In PDPB 2019 (Now withdrawn) there were two sections namely Section 18 and Section 20 which spoke of Right to Correction and Erasure and Right to Forget
Sec 18.Right to correction and erasure. | Sec 20.Right to be forgotten. |
(1) The data principal shall, where necessary, having regard to the purposes for which personal data is being processed, subject to such conditions and in such manner as may be specified by regulations, have the right to— (a) the correction of inaccurate or misleading personal data; |
(1) The data principal shall have the right to restrict or prevent the continuing disclosure or processing of his personal data by a data fiduciary where such disclosure or processing— (a) has served the purpose for which it was collected or is no longer necessary for the purpose; |
In the New DPDPB 2022,
Section 13 states as follows:
Right to correction and erasure of personal data
(1) A Data Principal shall have the right to correction and erasure of her personal data, in accordance with the applicable laws and in such manner as may be prescribed.

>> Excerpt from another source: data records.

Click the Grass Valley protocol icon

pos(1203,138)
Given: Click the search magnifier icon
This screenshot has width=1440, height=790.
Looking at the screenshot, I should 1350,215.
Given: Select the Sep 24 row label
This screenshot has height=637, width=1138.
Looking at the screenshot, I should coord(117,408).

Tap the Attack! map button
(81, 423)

(2) A Data Fiduciary shall, upon receiving a request for such correction and erasure from a Data Principal:
(a) correct a Data Principal’s inaccurate or misleading personal data;
(b) complete a Data Principal’s incomplete personal data;
(c) update a Data Principal’s personal data;
(d) erase the personal data of a Data Principal that is no longer necessary for the purpose for which it was processed unless retention is necessary for a legal purpose.
It can be observed that section 13 of DPDPB 2022 is closely aligned to Section 18 of PDPB 2019.

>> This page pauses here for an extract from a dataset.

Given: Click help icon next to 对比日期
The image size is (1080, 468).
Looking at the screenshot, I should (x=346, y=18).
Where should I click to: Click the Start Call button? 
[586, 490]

PDPB made a distinction between “Erasure” and “Stopping disclosure” and associated Right to be forgotten with stopping of disclosure. Though it used the term “Processing” along with “Disclosure” it could be interpreted as “Processing Associated with Disclosure” where as processing associated with Section 18 was related to the purpose for which the information was collected.

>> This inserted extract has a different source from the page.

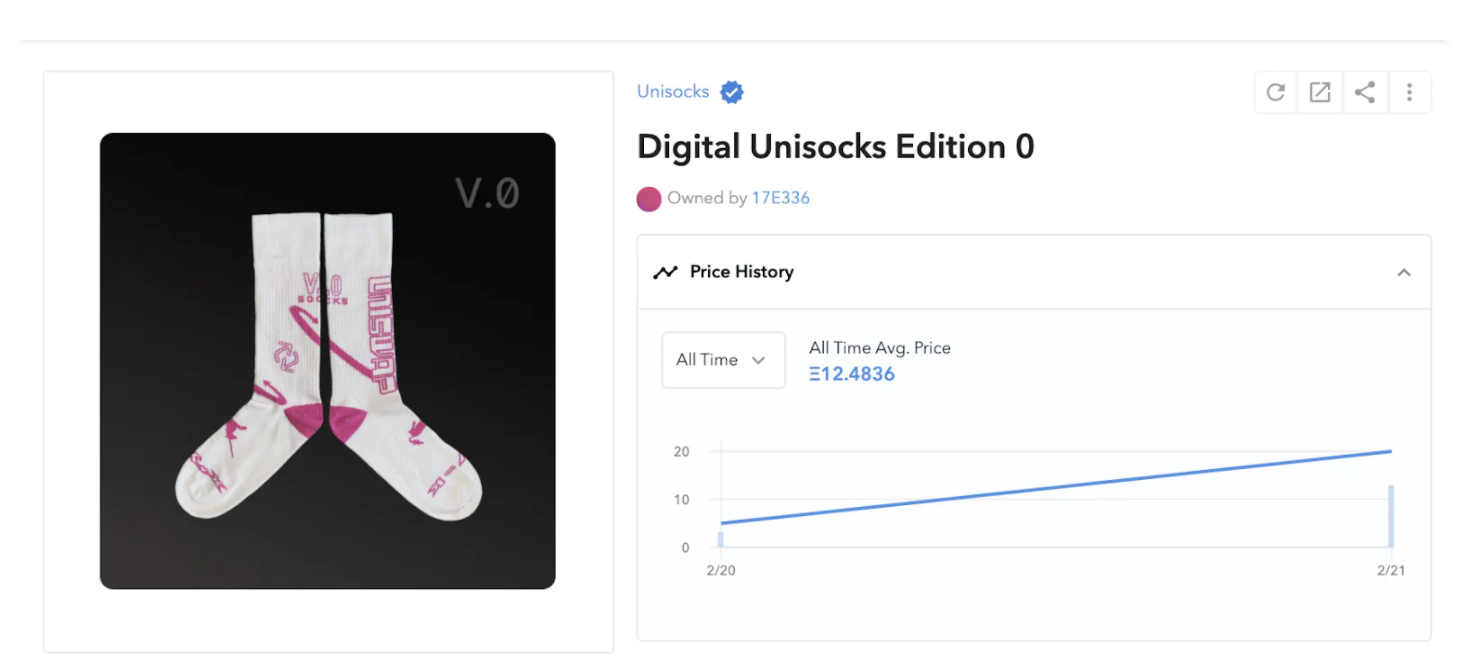The image size is (1484, 668).
Task: Click the refresh metadata icon
Action: [x=1275, y=93]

In the GDPR however, Article 17 was titled Right to erasure (right to be forgotten) as if the two are same.
Now with DPDPB 2022 using only one section on “Erasure” a doubt does occur whether the definition of erasure should include the “Right to be forgotten” or not.
In the PDPB 2019, Right to be forgotten was dependent on a review by the Adjudicator and the Data Fiduciary was not permitted to implement the right to be forgotten without an intervention of a Judicial authority.
Some of the Court cases in which the “Right to be forgotten” was applied in India were cases where published judicial verdicts carried the names of accused who were later exonerated and claimed that their names should be removed from published judgement information found in websites like IndiaKanoon.com etc. and the search engines. It could not be said that the Courts wanted the names to be erased from the primary Judgement copy itself which could still carry the identity. If one picked up a Certified Copy and processed it for an appeal, it was perhaps acceptable to use the identification in the Certified Copy.
Both the law and the Court interpretation related to “Disclosure” being different from “Processing” for a given purpose.
Now whether the DPDPB 2022 has to be interpreted with reference to the jurisprudence arising from the Indian Context or from the EU Context is a matter which may pose some difficulty to establish at this point of time. The Courts may have the last word on this unless the rules provide the necessary clarification.
If possible the Government can resolve this problem by adding an explanation to Section 18 as follows.
Explanation: Right to erasure under this section is subject to the Rights of retention and disclosure under any other law for the time being.